------ Texte source ------
Les gens protestent pour de nombreuses raisons, mais nous le faisons souvent parce que nous sommes confrontés à une situation face à laquelle nous devons donner une réponse et tenir une position. La réalité que nous vivons – qu'il s'agisse de la nôtre ou de celle d'autres personnes – nous pousse à agir, à réagir, à mettre en cause ou à changer ce que nous éprouvons et voyons. Nous oublions de prendre sérieusement en compte les possibles conséquences d'un choix de cette sorte. Les conséquences positives contribuent souvent à l'autonomisation du sujet. Des conséquences négatives peuvent conduire à une perte d'autonomie. Nous devons réfléchir préalablement à ces deux cas de figure pour nous préparer aux nouvelles étapes, afin de ne pas en être surpris ni souffrir d'un stress encore plus important.

Les conséquences de tenir une position

En tenant une position, nous pouvons nous placer dans des situations qui nous feront atteindre nos propres limites et nous mettront en danger. Si une telle chose se produit, des expériences négatives seront presque inévitables ; la peur se manifestera très vraisemblablement en guise de réponse. Dans des situations d'insécurité et d'angoisse, les sentiments suivants apparaîtront : peur d'être arrêté, peur d'être dénoncé, peur d'être torturé, peur d'être attrapé lors d'une réunion illégale, peur d'être trahi, peur de ne pas atteindre une fois encore notre objectif, peur de l'inconnu (que se passera-t-il si je suis arrêté ?) et aussi du connu, qu'il s'agisse d'une menace spécifique par voie téléphonique ou du fait d'être au courant de ce qui est arrivé à d'autres. Il nous faut savoir ce que nous pouvons faire pour échapper à de telles conséquences ou pour les affronter lorsqu'elles se présenteront. Trois éléments principaux peuvent nous aider à nous en tirer : la confiance et la solidarité de nos collègues militant/e/s, une bonne formation et une préparation émotionnelle associée à un bilan des actions.

Certaines conséquences auxquelles nous devons nous préparer

1. Faire face aux conséquences de la peur

Lorsque nous pensons à des conséquences traumatisantes, nous pensons instantanément aux conséquences physiques, comme être molestés, arrêtés, battus ou voir nos droits humains violés. Ce risque est plus important dans certaines sociétés que d'autres ; les personnes qui manifestent dans des États fortement militarisés et autoritaires sont particulièrement courageuses. Mais, normalement, chacun/e de nous éprouvera au moins une certaine crainte et de l'anxiété et sera au moins conscient/e du risque de subir des souffrances physiques ou des désagréments. Ces appréhensions peuvent nous paralyser. Mais il n'est pas bon de les ignorer. Si nous n'y sommes pas préparés, nos réactions naturelles dans de telles situations peuvent vraiment nous conduire à des dommages plus graves. Par exemple, nous pouvons ressentir l'envie de courir mais, si nous commençons à courir, nous ne maîtrisons plus notre comportement ; celles et ceux qui nous font face peuvent être tentés d'attaquer à ce moment-là. Être préparés rationnellement, émotionnellement et pratiquement est par conséquent important. Se former à contrôler la peur est extrêmement utile. (Voir l'exercice « Conséquences de la peur », p. .)
------ Entrées fournies ------
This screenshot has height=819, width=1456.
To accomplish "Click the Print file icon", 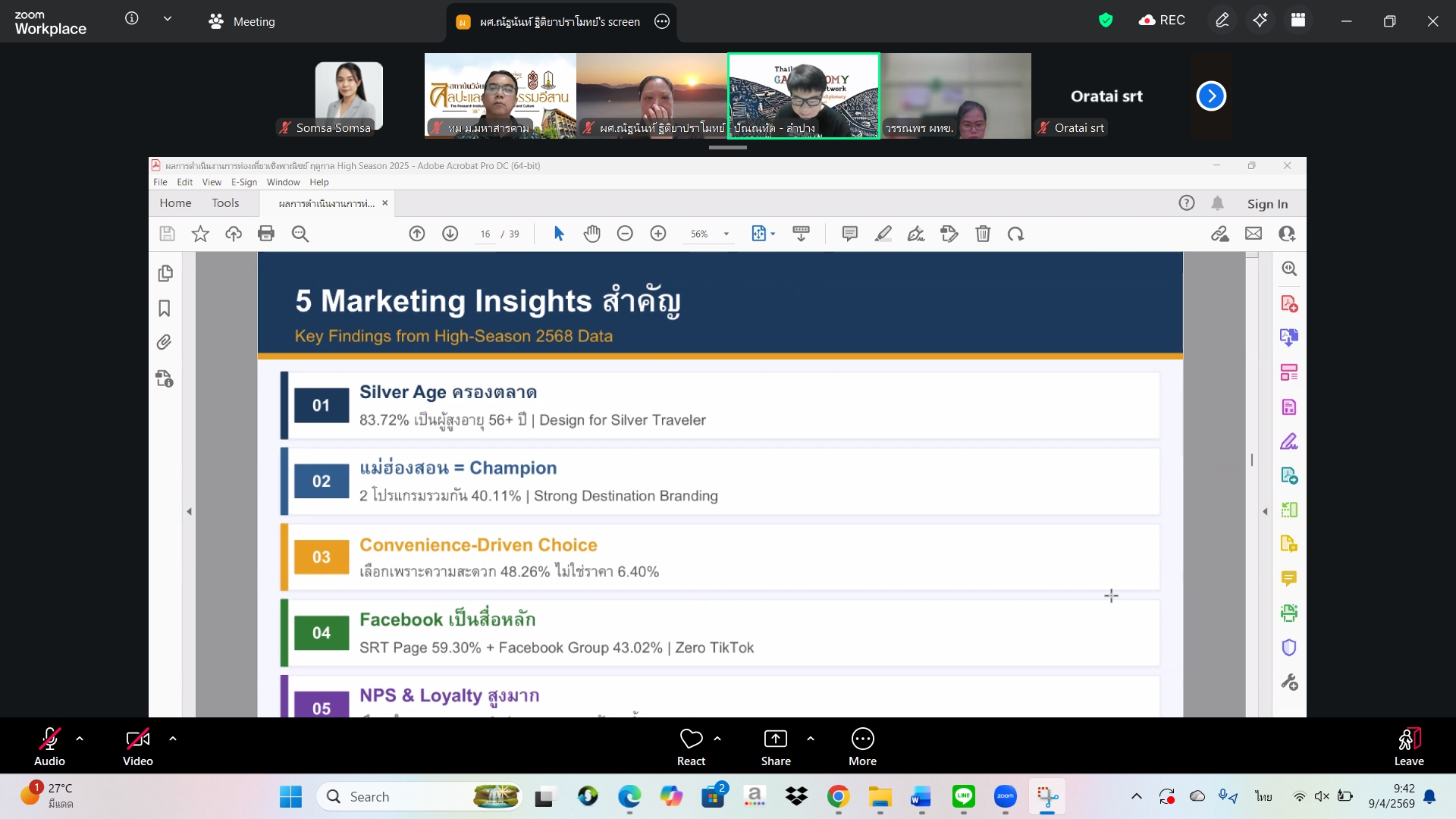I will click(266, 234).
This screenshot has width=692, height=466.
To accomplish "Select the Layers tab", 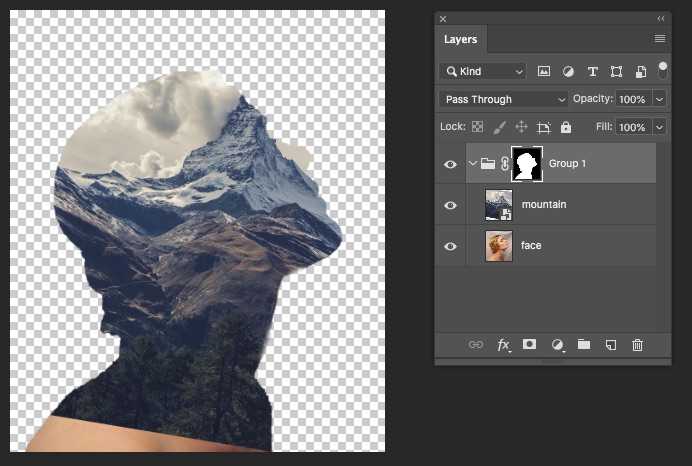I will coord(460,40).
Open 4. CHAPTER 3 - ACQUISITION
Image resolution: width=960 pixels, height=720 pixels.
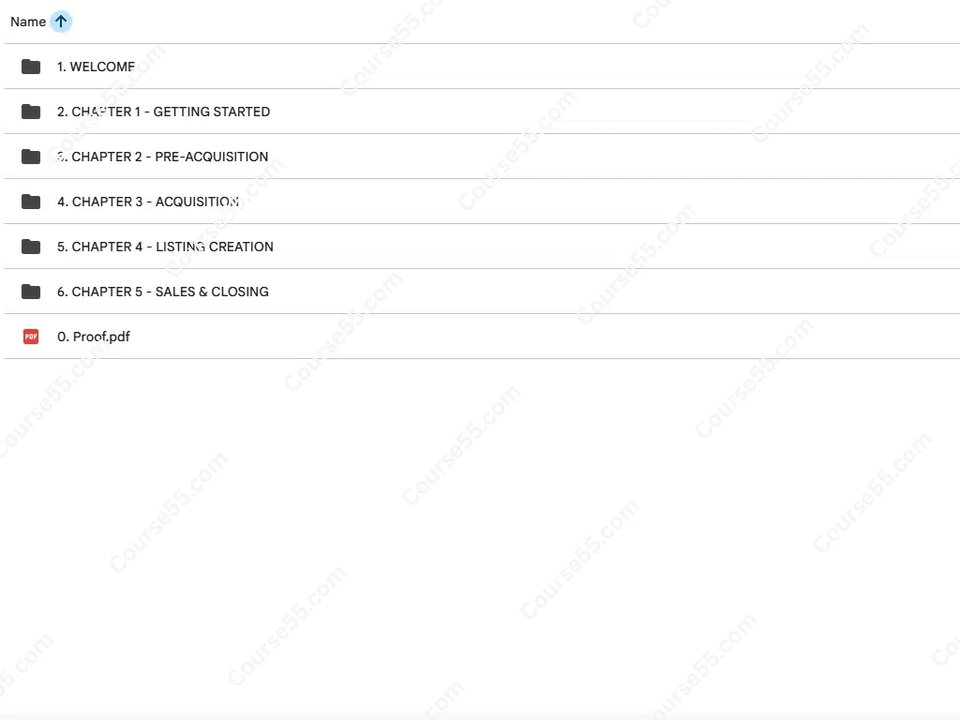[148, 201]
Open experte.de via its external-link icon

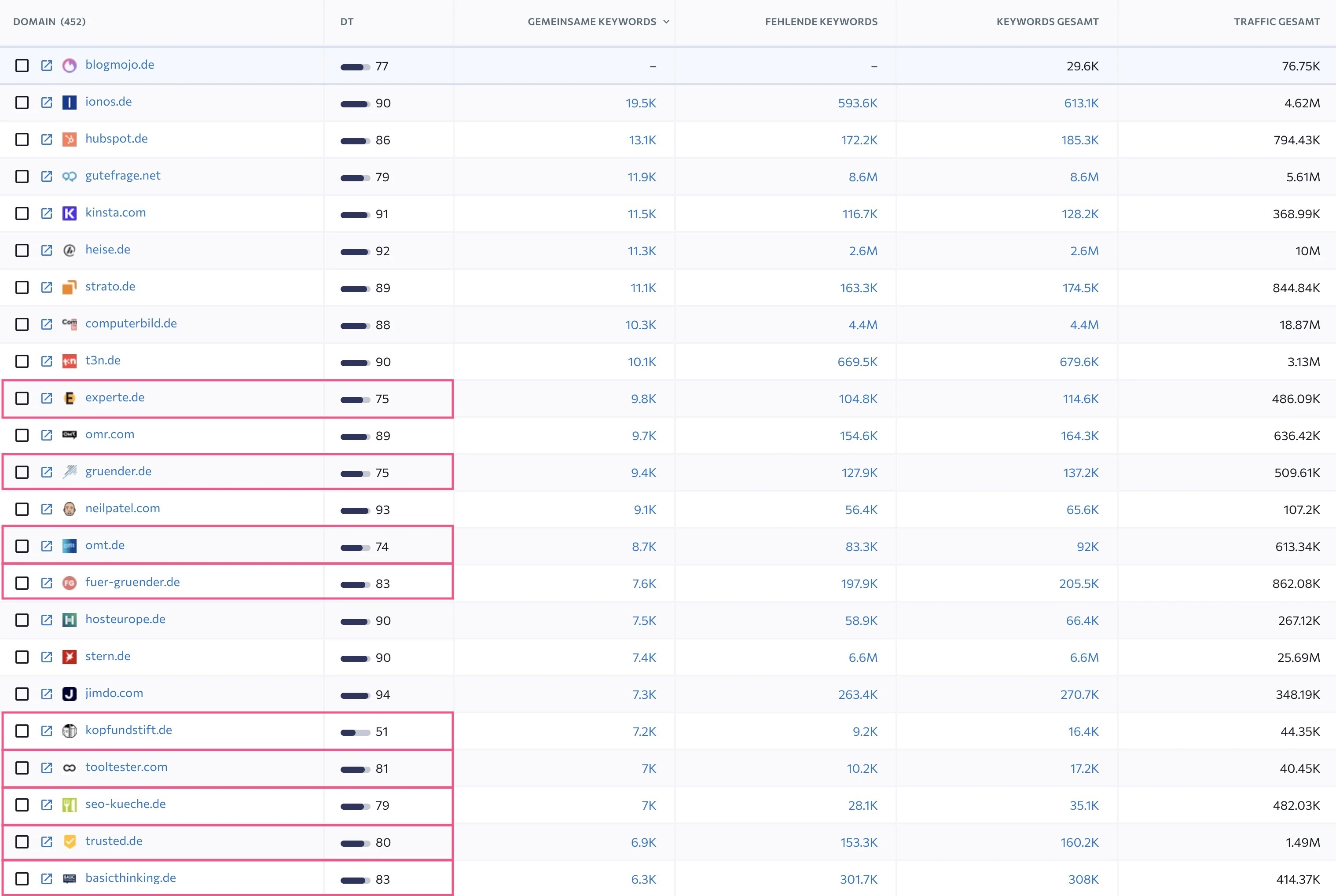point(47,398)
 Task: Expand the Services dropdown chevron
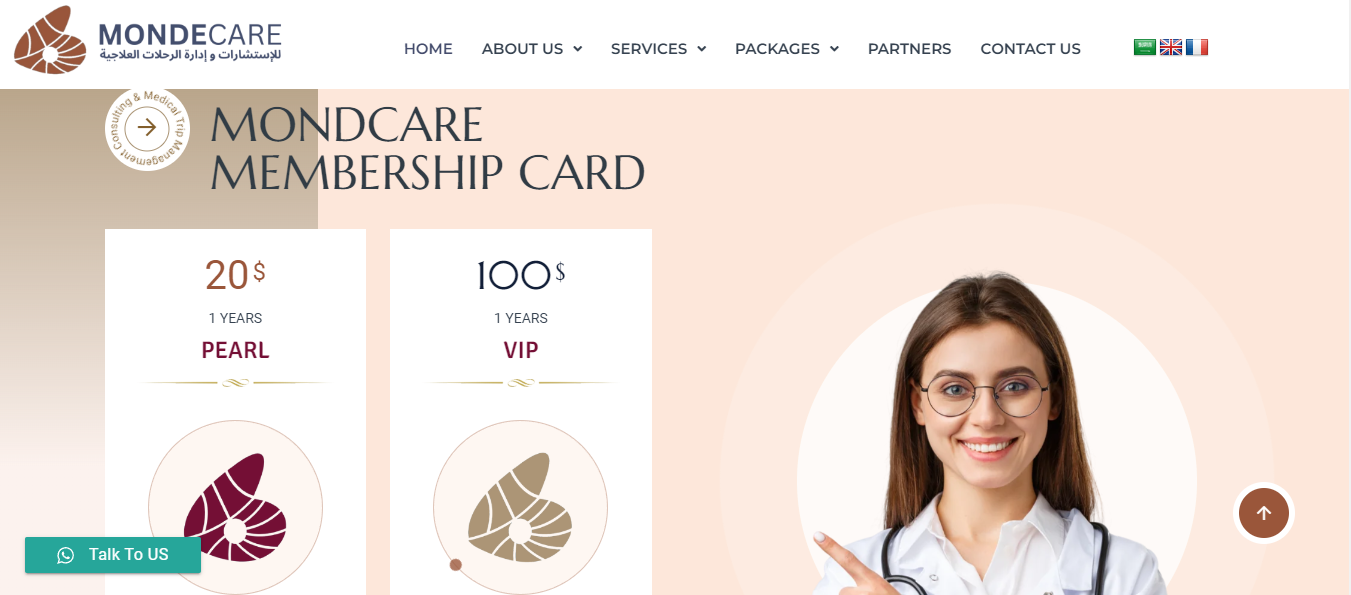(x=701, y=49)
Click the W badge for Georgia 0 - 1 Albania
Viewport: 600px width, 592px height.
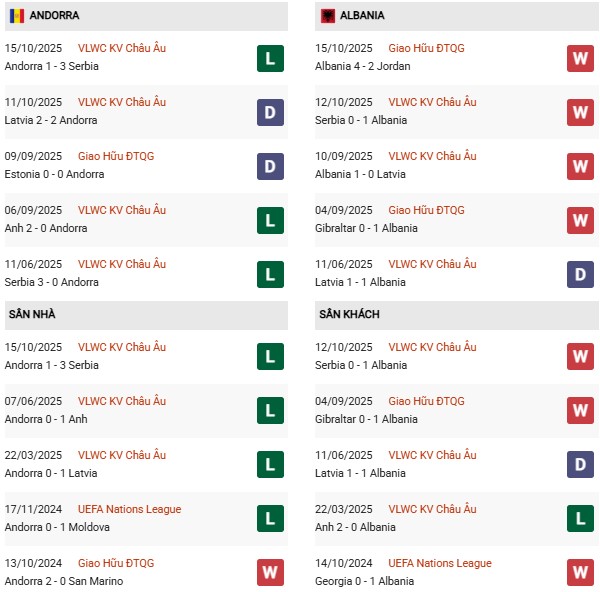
------
== Consigne 1 ==
D'après le texte sur les conséquences de la protestation, quels sont les trois éléments principaux qui peuvent nous aider à nous en tirer ?
== Consigne 2 ==
Poursuivez le texte sur les conséquences de la protestation à partir de sa dernière phrase.
Ces entrées proviennent d'une autre source.

== Réponse 1 ==
La confiance et la solidarité de nos collègues militant/e/s, une bonne formation et une préparation émotionnelle associée à un bilan des actions.

== Réponse 2 ==
2. La force de se présenter au grand jour

Nous devons être conscients que nous avons fait le choix de nous situer à l'extérieur des opinions conventionnelles. Ce n'est pas tellement difficile de partager nos façons de penser en privé avec celles/ceux qui partagent notre avis, même si nous pouvons craindre d'être trahis. Mais le revendiquer publiquement est autrement difficile. Nous prenons position non seulement contre l'État mais aussi contre les conventions sociales habituelles. La raison même pour laquelle il nous faut nous manifester est d'ébranler ces conventions, mais le fait de le savoir ne rend pas la chose plus facile. Nous nous exposons nous-mêmes. Pensons aux Femmes en noir (Women in Black) en Israël qui se bornaient à témoigner en silence de ce qu'elles ne pouvaient pas accepter dans leur société. Cette façon de témoigner a maintenant été utilisée en Serbie, en Colombie et ailleurs. La solidarité avec nos collègues est très importante dans de telles situations, car elle permet de créer un espace pour respirer et prendre en charge nos sentiments. Même celles et ceux qui semblent être sûrs d'eux peuvent avoir des soucis qu'ils ont besoin de reconnaître et d'assumer. (Pour pratiquer en ce sens, un exercice comme la « Ligne de querelle », p. , est utile.)

3. Nous préparer à assumer l'angoisse

D'autres risques et conséquences peuvent être plus subtils, mais pour cette raison même plus angoissants. Nous pouvons avoir à affronter le mépris et l'humiliation ou être raillés et harcelés par des spectateurs ou les forces publiques. Les Femmes en noir viennent de nouveau à l'esprit ; un public hostile avait beau leur cracher dessus et les houspiller, elles gardaient le silence et ne réagissaient pas. Une telle situation peut être émotionnellement angoissante. Simuler (voir l'exercice, p. ) préalablement ce genre de situation nous aide à nous préparer émotionnellement et à comprendre plus complètement les motivations (et les craintes) de nos contradicteurs. La solidarité et la confiance entre les participant/e/s sont une fois encore importantes et elles sont partiellement construites par de telles répétitions. Une mauvaise publicité faite aux actions est moins angoissante émotionnellement, parce qu'elle est moins immédiate. La presse, qui peut nous affubler de toutes sortes d'étiquettes erronées, peut mettre en doute notre bonne foi et nos motivations. Nous préparer à une telle humiliation rend plus facile d'y faire face lorsqu'elle se produit.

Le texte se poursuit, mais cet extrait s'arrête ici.